Gobierno incumple política nacional contra las drogas al 2030

Gobierno incumple política nacional contra las drogas al 2030

A pesar de las amenazas, peligros y daños asociados a la producción, comercio y consumo de drogas, en los dos últimos años, este gobierno comunista de Castillo-Boluarte ha reducido el control de fiscalización de cultivos ilegales y su comercio ilícito, aplicando además nuevas y nefastas reglas en los procesos de erradicación, principalmente en el Vraem, zona de mayor producción nacional, sellando un “pacto social ciudadano” con gremios cocaleros para que reduzcan voluntaria y progresivamente sus cultivos, lo cual jamás va a suceder, y por el contrario, el gobierno está entregando un territorio liberado al narcotráfico, organizaciones criminales de alta lesividad y demás delitos conexos.

En 2021 los cultivos aumentaron de 60,000 a 80,000, y el 2022, Carlos Figueroa, presidente actual de Devida, ha informado la detección de 12,000 nuevas hectáreas (+36 %), mayormente en zonas de bosques, áreas naturales protegidas y comunidades nativas, así, inexorablemente, la producción de cocaína y el narcotráfico siguen avanzando de manera incontrolable. En 2021 se erradicaron 5,774 hectáreas y en 2022 unas 19,000, pero ninguna en el Vraem, con esta cantidad erradicada, que luego gran porcentaje es resembrada, además de nuevas áreas detectadas, la producción anual de cocaína calculada estaría bordeando las 1,000 toneladas.

El 14 de diciembre 2020, con DS. 192-2020-PCM, se aprueba la Política Nacional contra las Drogas al 2030 (PNCD-2030) para enfrentar el problema público asociado a las drogas cuya rectoría está a cargo del PCM y la conducción a través de Devida, la disposición final única da un plazo máximo de 180 días para presentar el Plan Estratégico Multisectorial (PEM), dicho plazo se venció en junio 2021 pero a la fecha no existe por incumplimiento del gobierno, a pesar de tratarse de la principal herramienta para orientar y programar las tareas de las instituciones públicas involucradas en la PNCD-2030 porque debe incluir elementos de análisis de escenarios contextuales e indicadores para enfrentar daños a zonas estratégicas y poblaciones vulnerables por cultivos ilícitos, tráfico, consumo de drogas, además, para implementar el desarrollo alternativo integral y sostenible y controlar la producción y comercio ilícito de drogas.

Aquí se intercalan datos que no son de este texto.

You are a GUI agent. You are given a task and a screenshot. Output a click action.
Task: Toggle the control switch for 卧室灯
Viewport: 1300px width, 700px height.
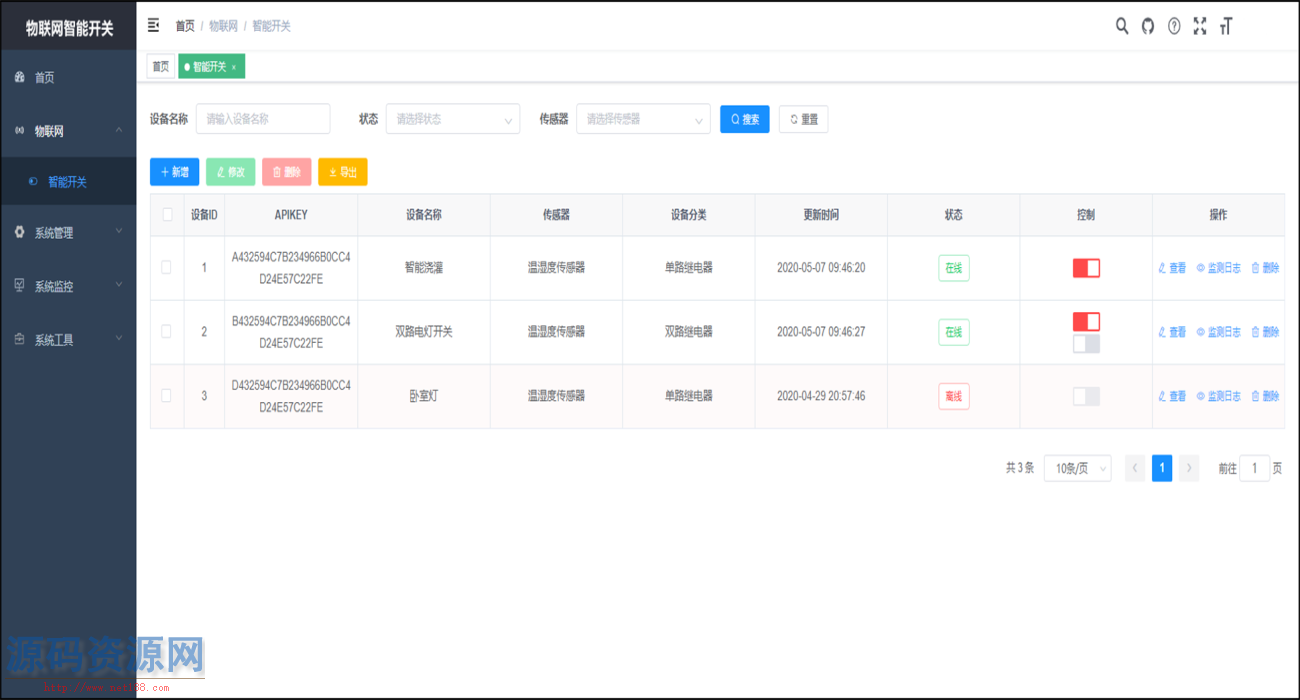1086,396
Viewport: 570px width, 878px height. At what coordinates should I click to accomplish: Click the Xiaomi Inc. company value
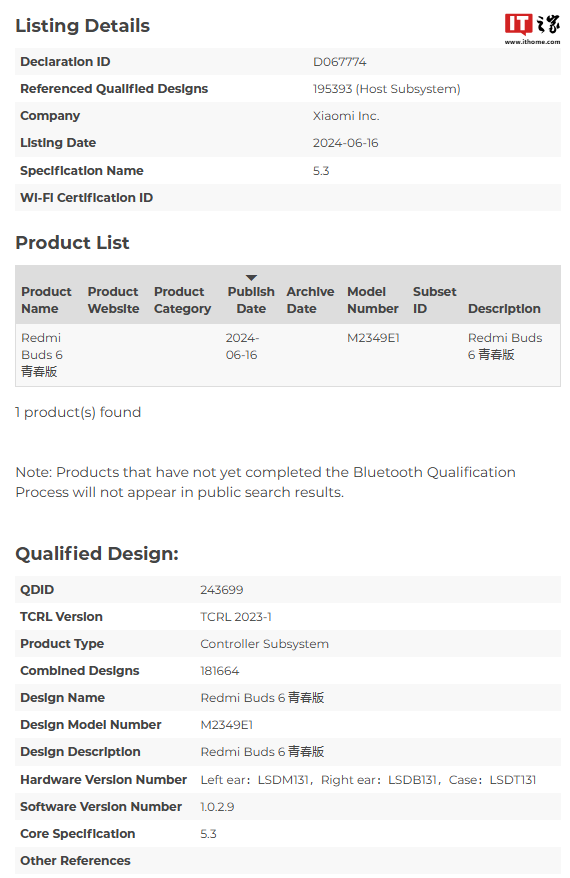(345, 116)
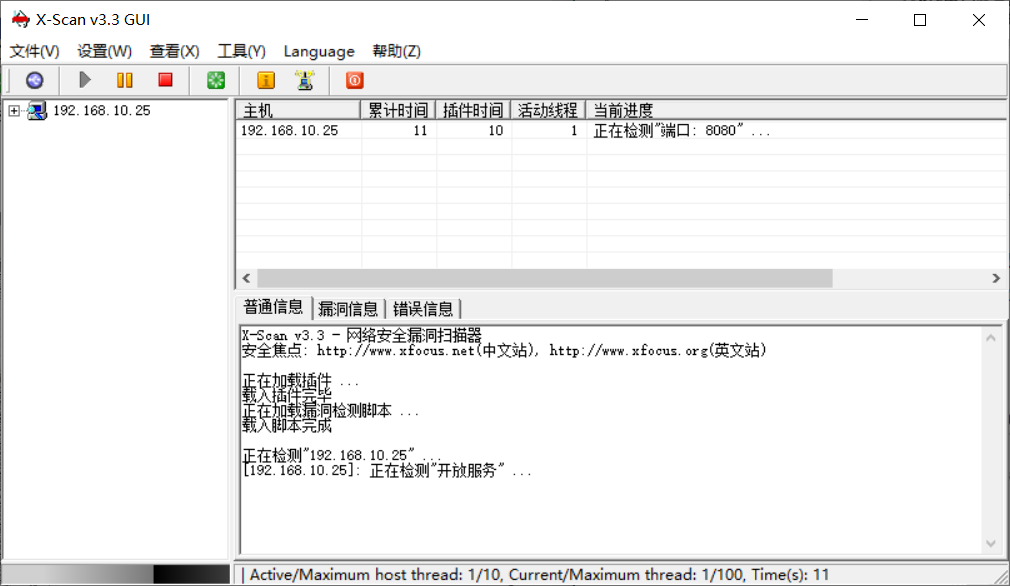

Bajo este panorama, el premier Otárola conoce perfectamente la problemática porque ha sido presidente de Devida y miembro de la Junta Internacional de Fiscalización de Drogas. Sin embargo, no toma ninguna acción para el cumplimiento de la PNCD-2030, ni tampoco para derogar el funesto “Pacto Social Ciudadano” que dicha Política Nacional no considera y que anteriormente él mismo rechazó en forma tajante por estar ocasionando incrementos sostenidos de cultivos ilegales, pudiendo convertir a nuestro país en el primer país productor de cocaína en el mundo sobrepasando a Colombia.